Hello all! A few weeks ago at a Talking Data Equity presentation on Measuring Gaps, Heather, you brilliantly presented a powerful slide on “How much are each of our structural determinants contributing to this gap?” And the visual explained that the structural determinants like economic, housing, health care, social, and physical environments contributed to gaps in the likelihood of childhood mortality much more so for Black people compared to White people. I would love to create a similar visual for our STD/HIV diagnosis data (and also include additional racial identities.) In the literature, I’ve seen structural barriers to prevention, treatment, and care described, but not quantified in this way. Thank you!
Thank you so much @amyzlot! If you do try this out, let me know how it goes. I’d love to see it.
@Heather Can you share your source for the analysis that was used to produce slide #31? I’d love to look at the methodology, so we can reproduce something similar with our data. Thank you!
Hey @amyzlot . I’d be happy to - I need a bit more help - can you tell me specifically what slide deck the slide you’re interest in is from?

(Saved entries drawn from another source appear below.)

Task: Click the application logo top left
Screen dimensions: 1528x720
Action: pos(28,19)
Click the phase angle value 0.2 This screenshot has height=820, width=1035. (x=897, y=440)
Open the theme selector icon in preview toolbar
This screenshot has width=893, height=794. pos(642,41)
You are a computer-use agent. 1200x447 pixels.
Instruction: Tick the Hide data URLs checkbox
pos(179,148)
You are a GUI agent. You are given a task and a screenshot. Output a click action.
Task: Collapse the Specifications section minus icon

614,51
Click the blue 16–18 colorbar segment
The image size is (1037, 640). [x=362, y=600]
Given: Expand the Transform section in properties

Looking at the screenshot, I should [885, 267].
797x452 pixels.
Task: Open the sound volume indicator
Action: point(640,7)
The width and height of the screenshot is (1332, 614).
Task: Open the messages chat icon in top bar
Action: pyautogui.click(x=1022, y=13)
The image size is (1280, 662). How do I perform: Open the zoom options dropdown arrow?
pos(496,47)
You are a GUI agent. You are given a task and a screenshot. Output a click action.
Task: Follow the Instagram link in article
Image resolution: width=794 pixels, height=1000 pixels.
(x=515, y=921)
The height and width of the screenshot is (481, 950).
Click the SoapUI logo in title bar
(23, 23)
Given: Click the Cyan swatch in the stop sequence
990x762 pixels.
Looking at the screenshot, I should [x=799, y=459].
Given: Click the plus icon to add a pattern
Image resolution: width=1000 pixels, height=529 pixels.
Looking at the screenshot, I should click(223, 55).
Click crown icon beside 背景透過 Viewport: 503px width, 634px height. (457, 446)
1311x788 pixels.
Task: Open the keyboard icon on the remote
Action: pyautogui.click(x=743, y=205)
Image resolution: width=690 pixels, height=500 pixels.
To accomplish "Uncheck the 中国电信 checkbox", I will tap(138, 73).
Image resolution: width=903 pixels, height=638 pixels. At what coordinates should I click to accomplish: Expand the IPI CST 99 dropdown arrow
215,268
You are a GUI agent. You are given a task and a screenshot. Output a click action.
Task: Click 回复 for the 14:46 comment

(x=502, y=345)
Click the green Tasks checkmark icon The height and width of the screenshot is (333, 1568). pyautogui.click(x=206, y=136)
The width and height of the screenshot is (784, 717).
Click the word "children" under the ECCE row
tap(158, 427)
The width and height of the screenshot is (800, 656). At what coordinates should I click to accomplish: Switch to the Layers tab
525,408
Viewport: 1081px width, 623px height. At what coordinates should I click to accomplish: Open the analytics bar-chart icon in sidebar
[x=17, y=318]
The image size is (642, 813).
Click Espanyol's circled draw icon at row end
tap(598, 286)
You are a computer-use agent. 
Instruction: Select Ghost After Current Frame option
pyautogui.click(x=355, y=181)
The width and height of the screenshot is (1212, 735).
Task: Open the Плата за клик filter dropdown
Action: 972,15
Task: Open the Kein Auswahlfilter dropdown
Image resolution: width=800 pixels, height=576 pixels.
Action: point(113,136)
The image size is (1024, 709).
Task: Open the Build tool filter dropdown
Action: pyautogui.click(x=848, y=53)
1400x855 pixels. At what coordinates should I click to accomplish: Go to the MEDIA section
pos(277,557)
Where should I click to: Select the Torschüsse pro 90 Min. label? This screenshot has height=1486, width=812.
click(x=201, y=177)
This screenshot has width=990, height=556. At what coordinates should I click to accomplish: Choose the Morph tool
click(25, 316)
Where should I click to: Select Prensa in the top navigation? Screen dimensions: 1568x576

I lost the thread a bit
Oops! Apologies my question was taken out of context, @Heather . I was referring to your great talk on Measuring Gaps and Data Equity slide #31. Thank you!!
Got it! Thanks @amyzlot! Currently, that project is still in process with the Foundation that is conducting it, so I can’t share it yet.
However, I can tell you that what they’re doing is to build a predictive/causal model that uses each of those structural determinants of health as predictors (or covariates) and the maternal mortality as the outcome (or dependent variable). They’re doing this at both the individual level and the county level, depending on what data they have.
Does this work? Feel free to share a few more details about your project and I’m happy to help brainstorm methods and models.
Thanks, @Heather. Yes, that works! I look forward to learning more about the study upon its completion. I’m in the beginning stages of exploring county and indiv level predictors of congenital syphilis. Maybe we can compare notes!